Assigned task.
Transcribe the listing word for word, beginning at its first line and ending at the line containing "You are a computer-use"; omit the pictures.

*** Opening Records for this task ***

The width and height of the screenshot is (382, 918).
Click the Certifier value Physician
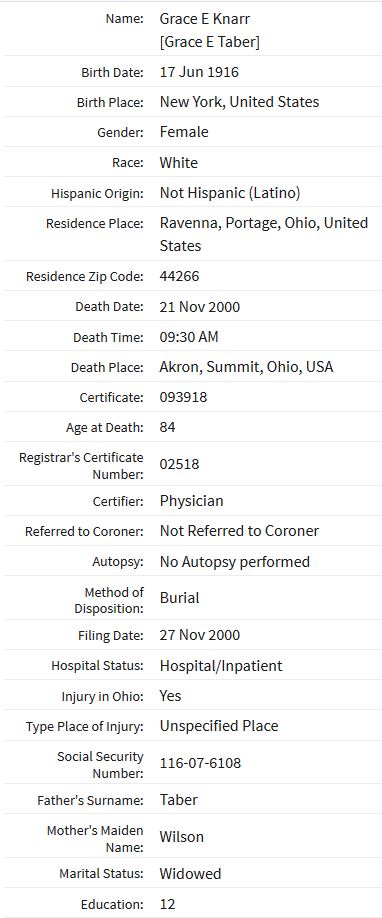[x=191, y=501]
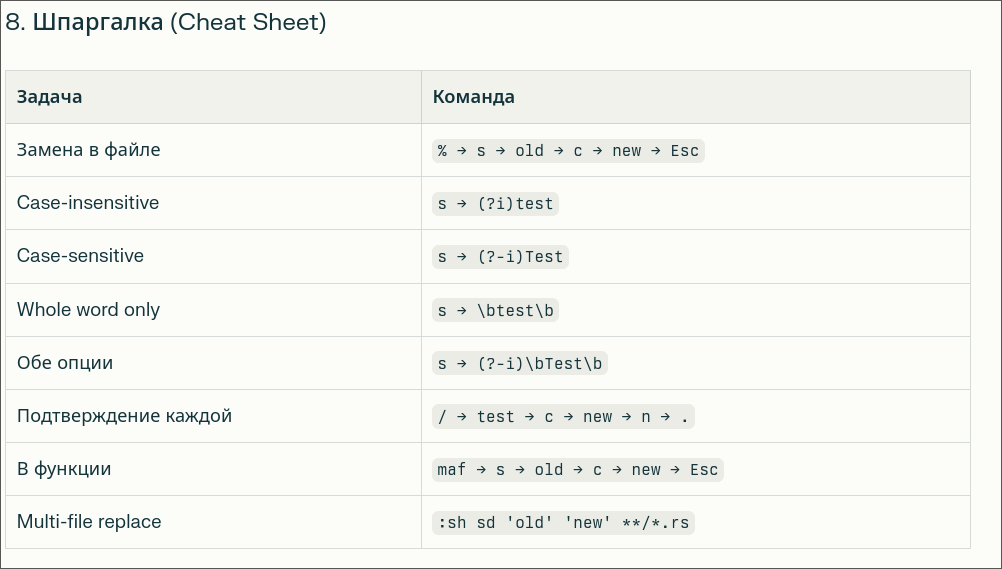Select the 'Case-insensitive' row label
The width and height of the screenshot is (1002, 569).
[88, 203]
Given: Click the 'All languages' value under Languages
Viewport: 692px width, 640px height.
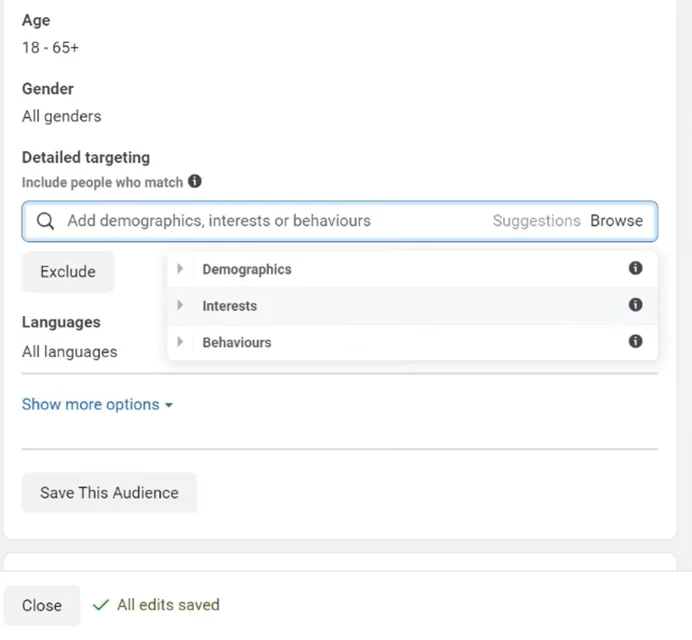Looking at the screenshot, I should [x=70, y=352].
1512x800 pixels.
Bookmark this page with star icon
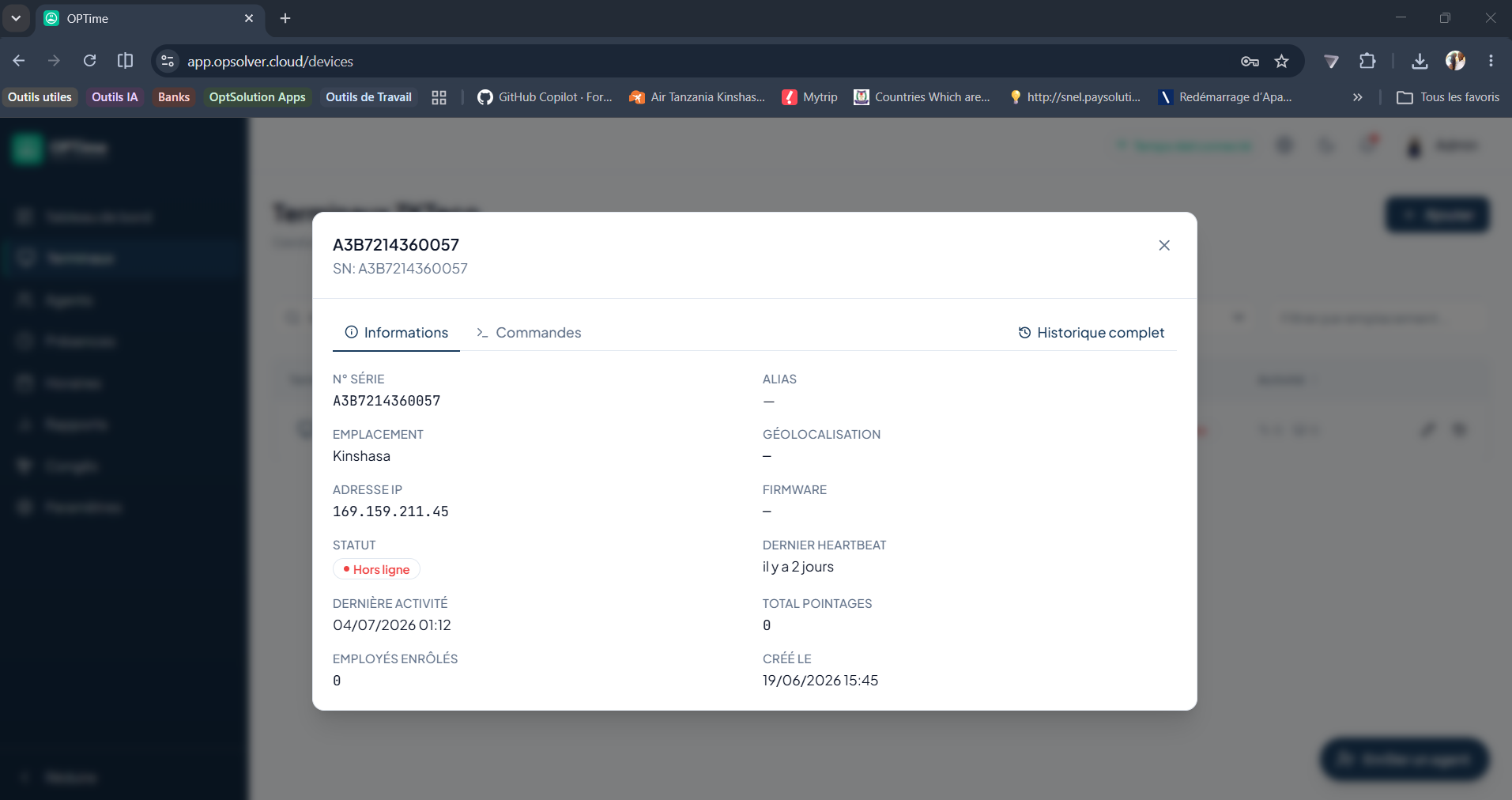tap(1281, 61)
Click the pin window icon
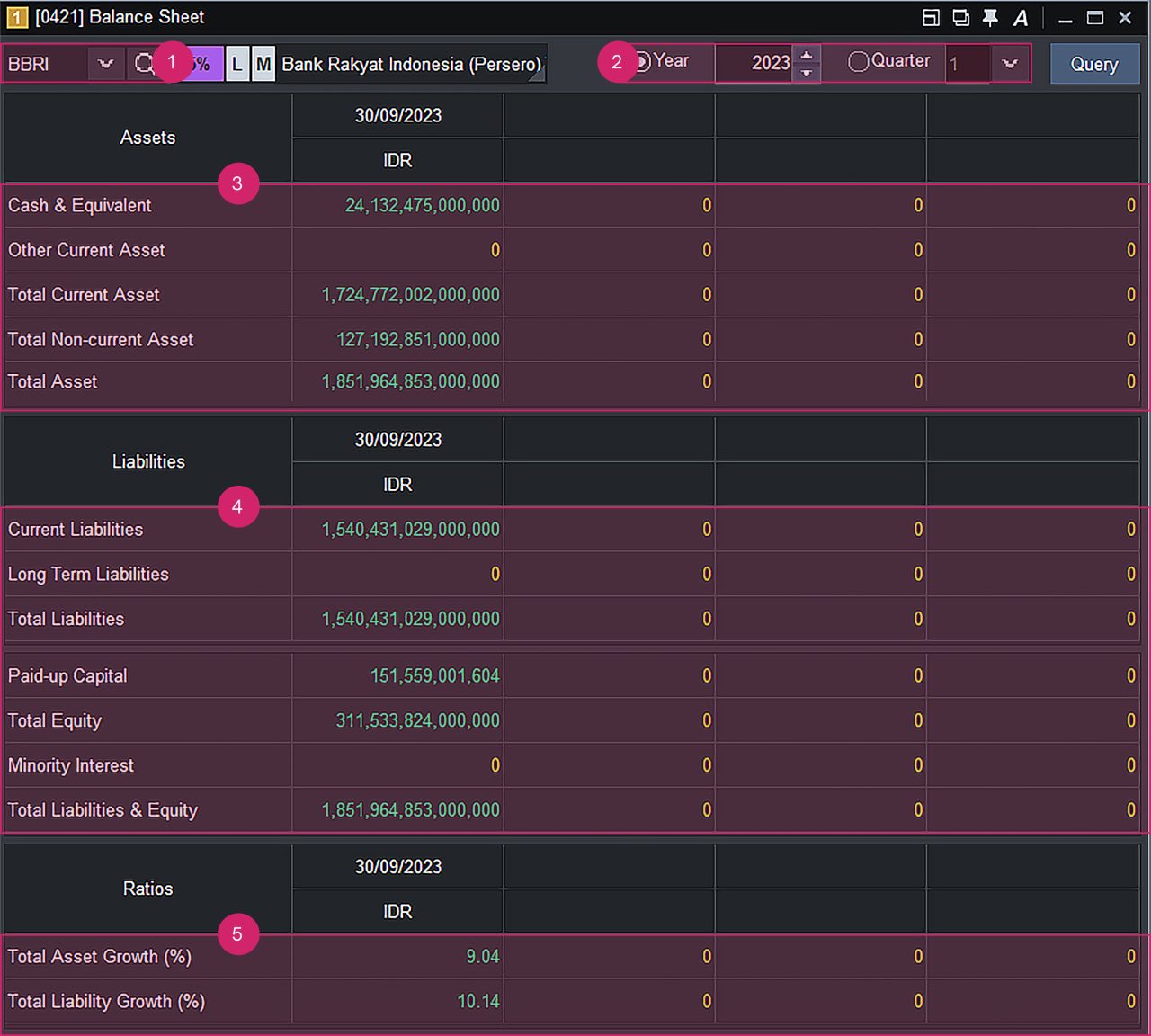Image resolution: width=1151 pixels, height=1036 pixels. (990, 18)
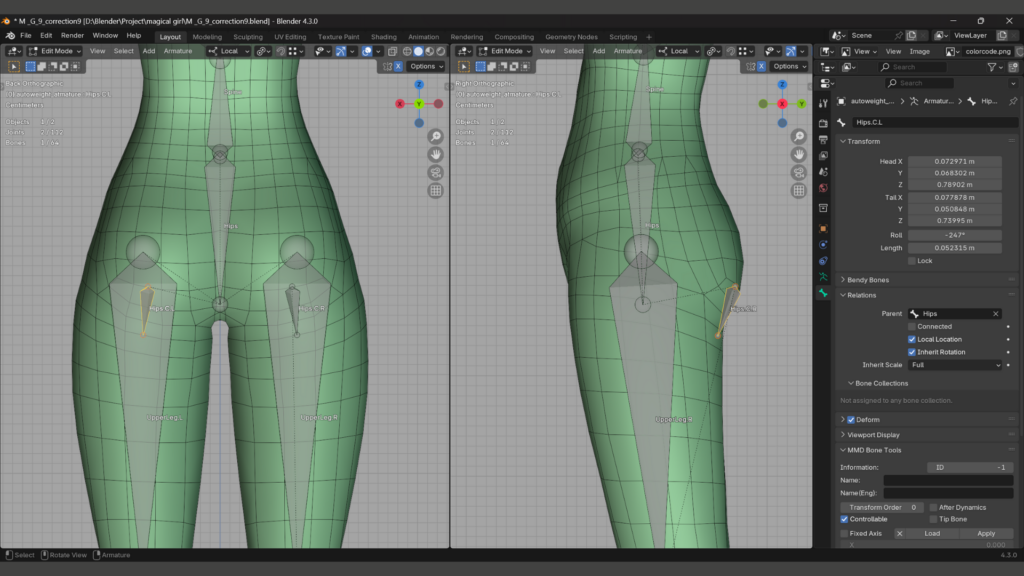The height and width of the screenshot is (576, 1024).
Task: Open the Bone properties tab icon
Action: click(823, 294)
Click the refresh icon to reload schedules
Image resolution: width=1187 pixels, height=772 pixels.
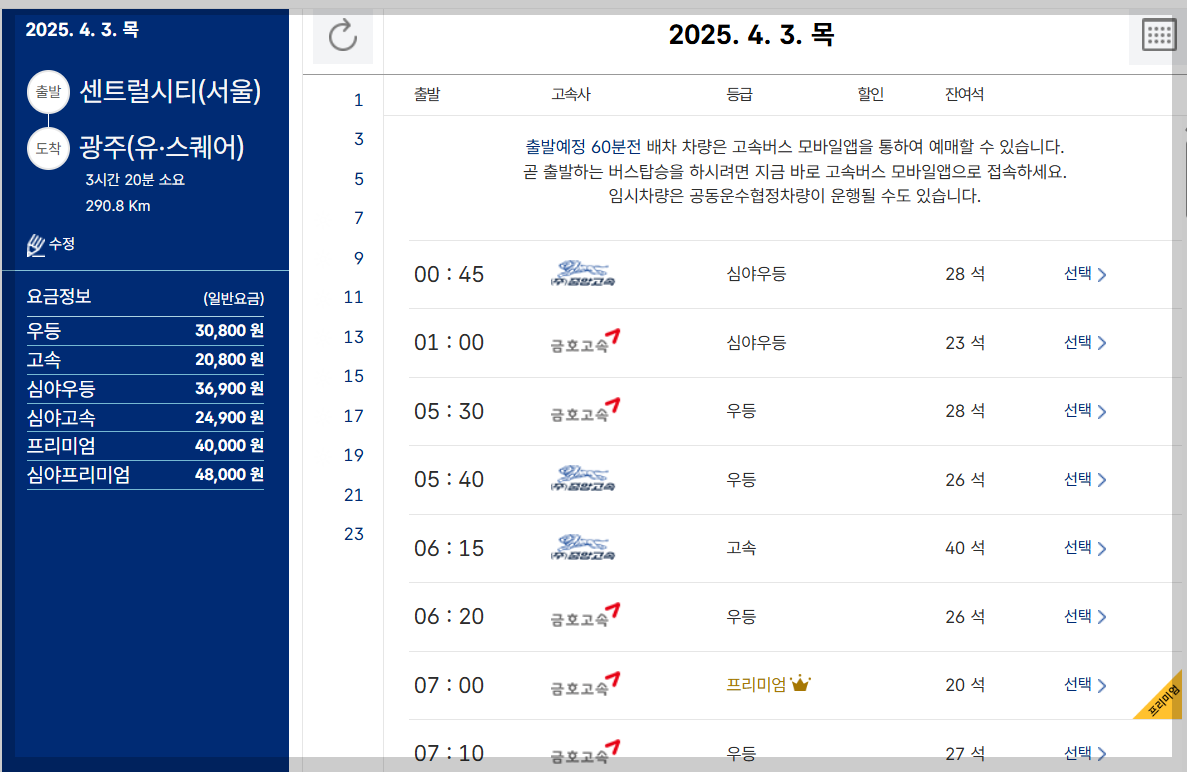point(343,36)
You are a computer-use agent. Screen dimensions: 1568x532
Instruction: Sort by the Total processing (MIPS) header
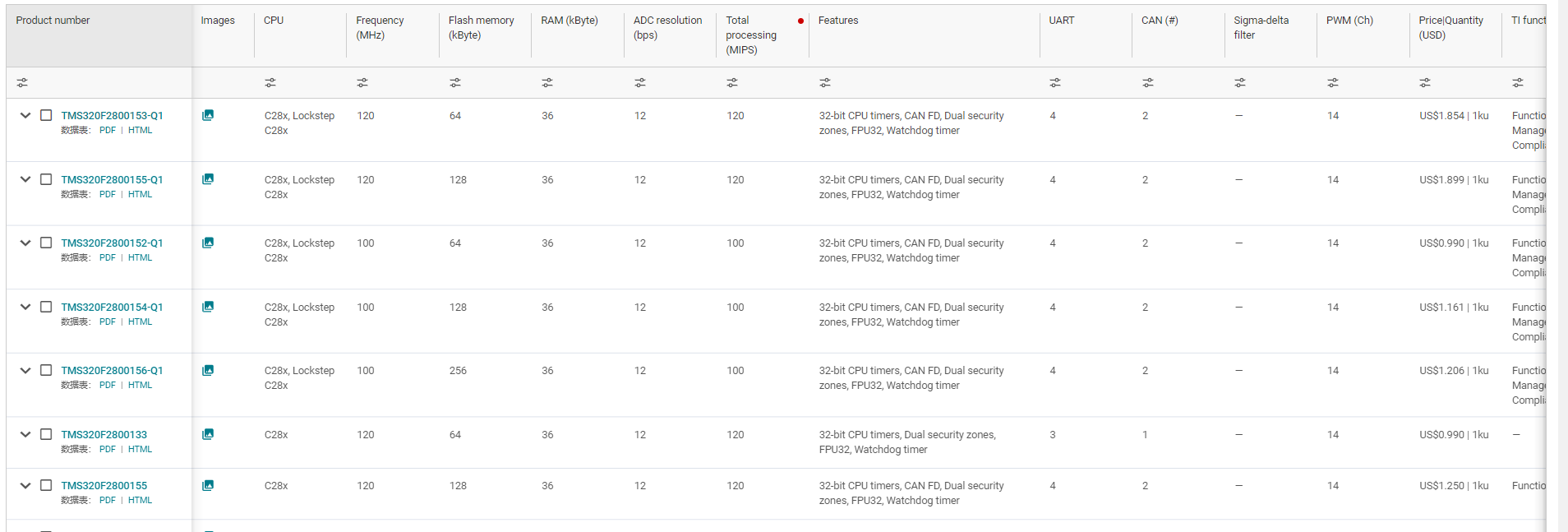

*** Closing Records for this task ***

Answer section.
The width and height of the screenshot is (382, 918).
Click the Certifier value Physician
[x=191, y=501]
Select the 'Case-insensitive' row label
The width and height of the screenshot is (1002, 569).
[88, 203]
Given: Click the 'All languages' value under Languages
Viewport: 692px width, 640px height.
Looking at the screenshot, I should [x=70, y=352].
1512x800 pixels.
Bookmark this page with star icon
tap(1281, 61)
Click the pin window icon
Image resolution: width=1151 pixels, height=1036 pixels. (990, 18)
The height and width of the screenshot is (576, 1024).
Task: Open the Bone properties tab icon
Action: click(823, 294)
Click the refresh icon to reload schedules
Image resolution: width=1187 pixels, height=772 pixels.
point(343,36)
You are a computer-use agent. Screen dimensions: 1568x532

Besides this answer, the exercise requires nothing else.